As William Shakespeare reminds us, brevity is the soul of wit. Not every gag in a cartoon has to be outlandish and super-animated, but could even just be a really well-timed deadpan line of dialogue.
Patrick choking on snow
Assuming you were a bratty child, you likely also had your own Squidward as a neighbor. Imagine being that neighbor and having to put up with the nonsense of children on a daily basis, to the point where it’s routine. From both ends of this Squidward/Patrick conversation, the dynamic is captured perfectly, with Patrick summing up his dilemma in childish fashion to a deadpan “facinating.” Also, that face as he chokes is just hilarious.
Life on the Outside
As adults, it’s sometimes surprising thinking back to Spongebob and remembering just how comically cynical it could be upon a second thought. Take this one clip that generally circulates around the internet amongst young adults, just finding out about the monotony and futility of working life. Funny, right?
“-and then we die.”
“Wow, street performers!”
Not only are Spongebob and Patrick just being plain dumb in this scene, having thought they popped a “stolen” free balloon, but leave it to random folks thinking this is avant-garde street performance. Not too far off, I guess. It was only topped immediately after with the gag of Spongebob saying “We have to move fast and cover our tracks,” as we pan to Patrick saying “I’m way ahead of you, Spongebob” as he runs with a red paintbrush behind him.
Man, the regular citizens of Bikini Bottom are just mean-spirited people, aren’t they? Either that or there are some weirdly-named places under the sea. Other episodes featured the “Doofus Convention,”“Doofus Drive,” and so on. Patrick’s trying really hard, okay?
Here’s another exercise in deadpan humor. Of course, I have several questions: who are these pirates? Why do they have a ship underwater? What are they going to do with those bombs, and why do they look like pies? It’s a complete non-sequitur that becomes the most important development of the episode—at this point, you’ve already accepted the absurdity.
The Perfume Department
Speaking of absurdity, someone on staff must have just come from a miserable experience at a shopping center, resulting in yet another non-sequitur. But at the same time, we’ve all been there, haven’t we? The Flying Dutchman’s ship is truly a hellscape, featuring only the most notorious dungeon that only the most nefarious minds could concoct. Plus, overhear any conversation and you’ll probably catch me saying: “I have an idea.” What? “Let’s leave.”
“We should dig a moat!”
Look, I recognize that Patrick’s “dig Bikini Bottom and push it somewhere else” is a popular meme, but why was there a knight there? The rule of three is always a great comedic guideline, but the Spongebob writers know how to just take that to another level. This “concerned community” meeting will go down as one of my favorite collections of individual gags in this show.
You Stupid Dumb Animal
Patrick Star can be best summed up by the image of his blank face as a board is nailed to his head. It was a quick gag in this seahorse episode where Patrick failed to build a seahorse stable, but the writers knew how to further extend the gag in this brilliantly blocked scene.
“Now it’s my turn!
“Wet Painters” also has to be up there in the top episodes, and it just goes to show how creative the writers are in stuffing as many gags as they can in one sequence. There’s the stress and anxiety coming from Patrick as Spongebob attempts to open a paint can of seemingly permanent paint, followed by Patrick abruptly expressing the exact opposite of Spongebob’s delicacy. Brief music cues, sound effects, and comically large axes are always funny, too.

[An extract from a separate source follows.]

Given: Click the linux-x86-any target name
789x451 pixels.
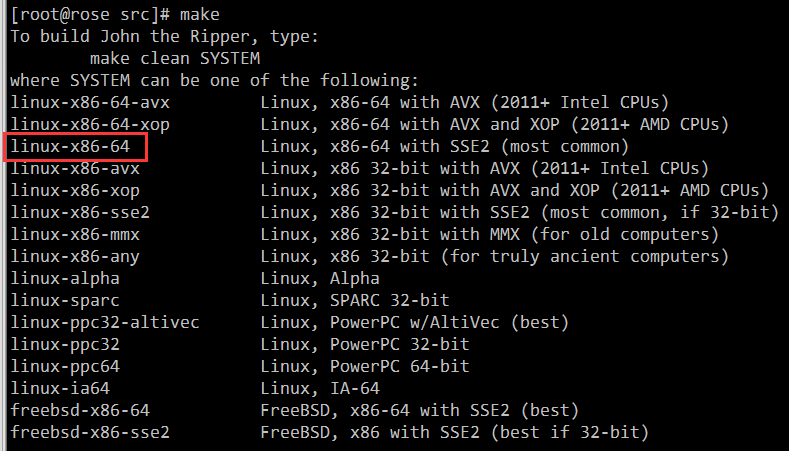Looking at the screenshot, I should point(75,257).
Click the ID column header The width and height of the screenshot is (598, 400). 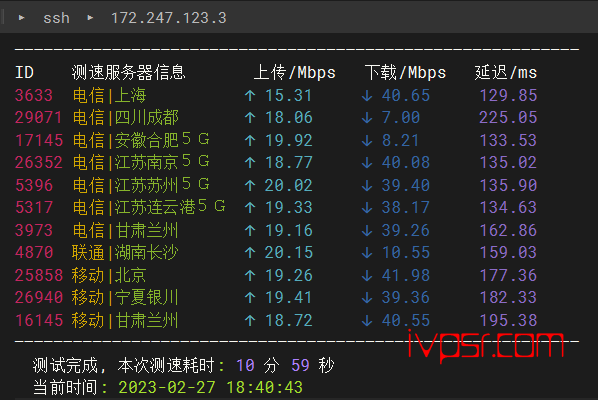[x=24, y=72]
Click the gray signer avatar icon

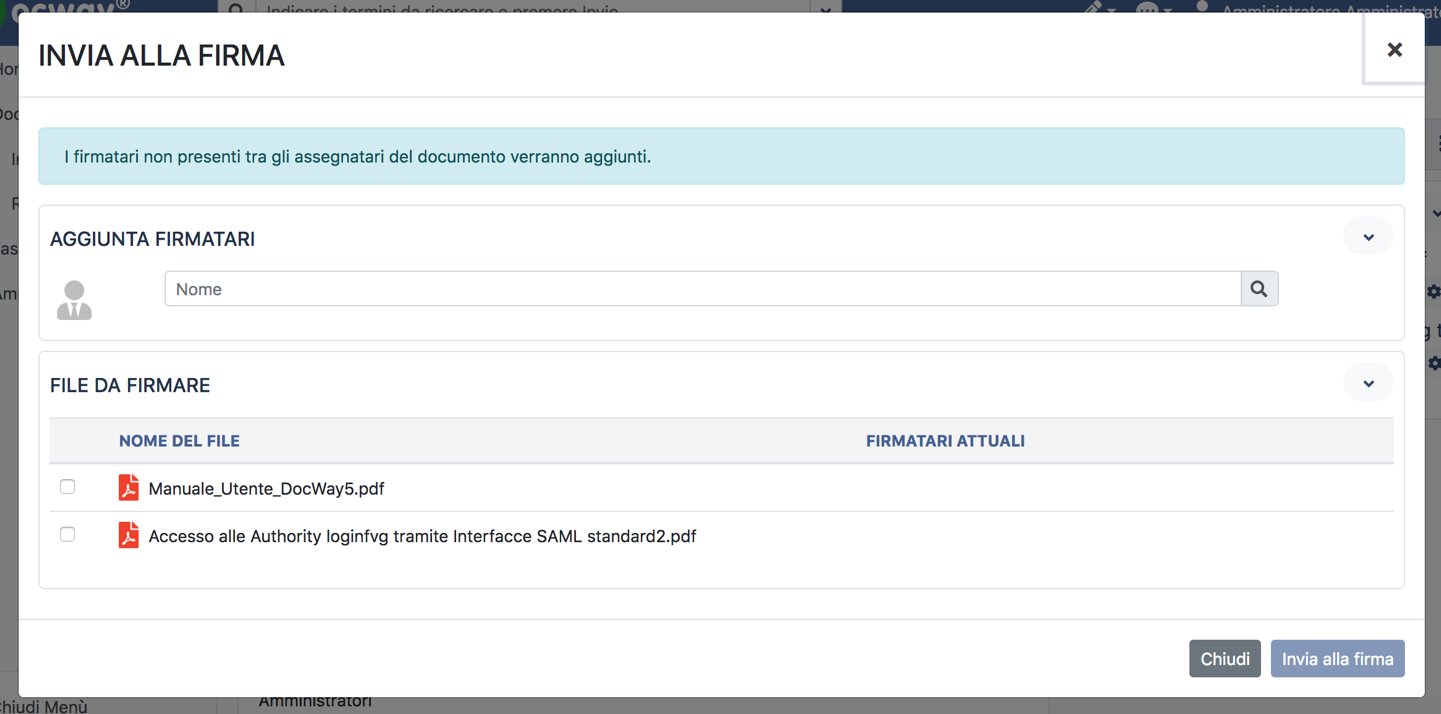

I probably have to wrap it up here—there are just too many moments to talk about and not enough space on this website. Again, it’s a bit clichéd, but as Nickelodeon officially put this up shortly after Hillenburg’s death, it seems only appropriate to end with “Sweet Victory.” Stephen Hillenburg may have left us, with he has left us a legacy of absurdist and pointed comedy accesible to all generations, one that will never fail to make us laugh.